Retrospective data collection
All patients who underwent one of the abovementioned elective outpatient procedures from June through December 2017 were included. We collected information regarding the frequency and type of pre-operative adjuncts used (acetaminophen, gabapentin, and NSAIDs), the frequency of use of local anesthetic and/or transversus abdominis plane (TAP) blocks, the quantity of opioid prescribed at discharge, and the frequency and type of postoperative adjuncts prescribed (acetaminophen and NSAIDs). We also queried electronic medical records for the number of phone calls generated regarding pain, the number of refills that were provided, and the amount of opioid prescribed to those patients who called with concerns regarding their pain control and those who received refills.
Quality improvement project
Data retrospectively collected (as described above) were used to initiate a QI project in the general surgery clinic with three goals: 1) to improve patient/provider education, 2) to decrease the number of opioids prescribed, and 3) to maintain our patients’ overall satisfaction regarding pain control.
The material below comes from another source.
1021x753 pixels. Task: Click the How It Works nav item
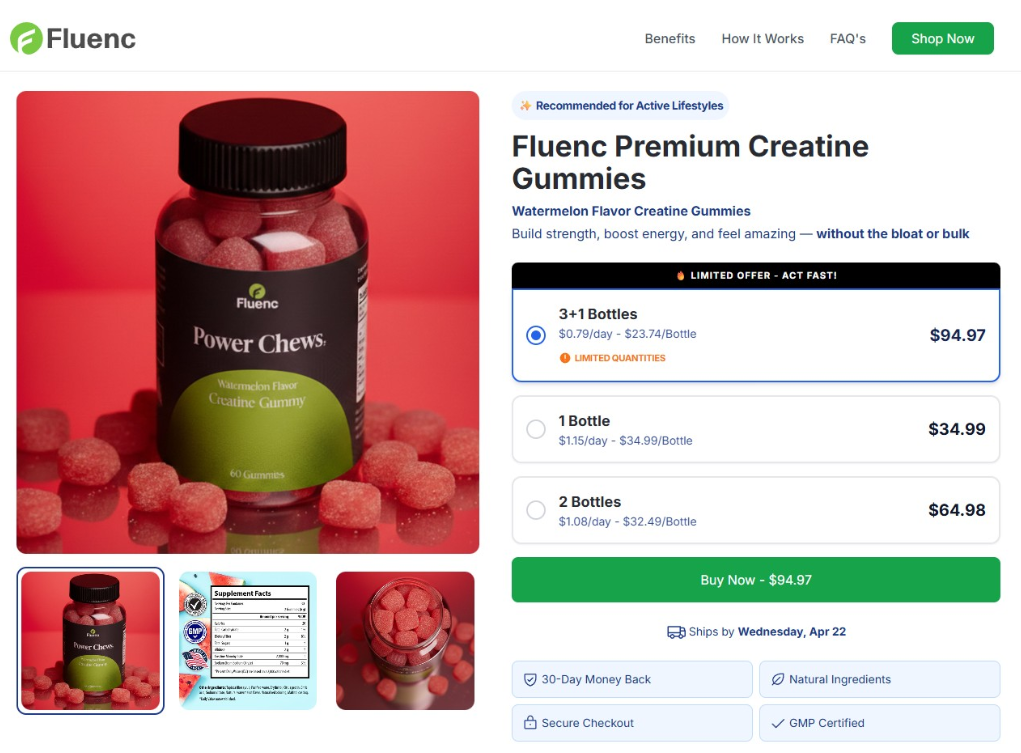pyautogui.click(x=762, y=38)
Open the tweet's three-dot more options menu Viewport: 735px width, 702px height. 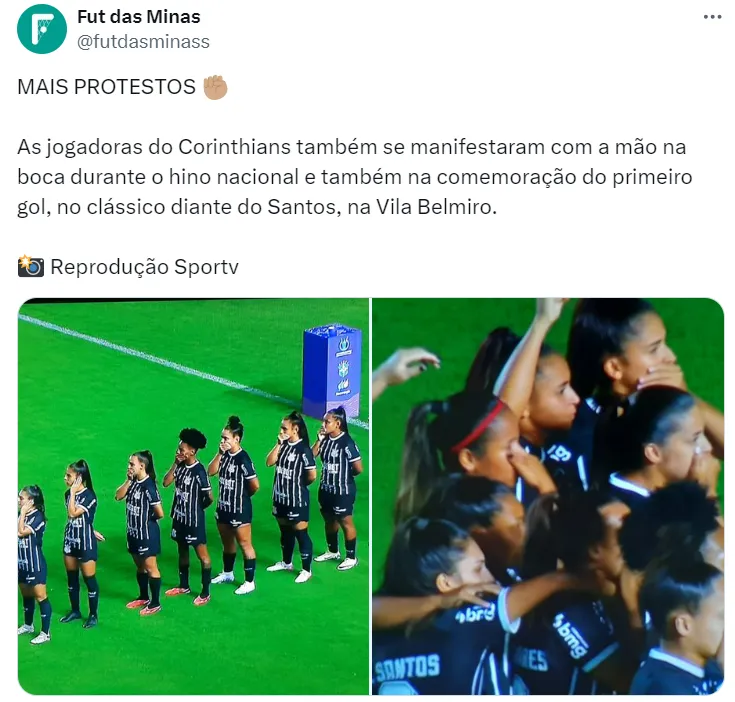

Following retrospective data collection, we took a collaborative and multifaceted approach to address the issue. We worked with our hospital’s Office of Patient Experience to create a new handout that is now included in the preoperative packet and discussed with the patient during their preoperative visit. This handout informs our patients of the risks associated with opioid use. We discussed our current prescribing practices as well as many published guidelines at an Acute Care Surgery Division meeting in the presence of the faculty surgeons and advanced practice providers who staff this clinic. A consensus was achieved by all providers as to which opioids would be included on the order set. As part of our education initiative, the residents on the emergency general surgery service are educated during their rotation on the risks of opioid use and optimal ways to improve our prescribing habits, while appropriately treating our patients’ acute pain.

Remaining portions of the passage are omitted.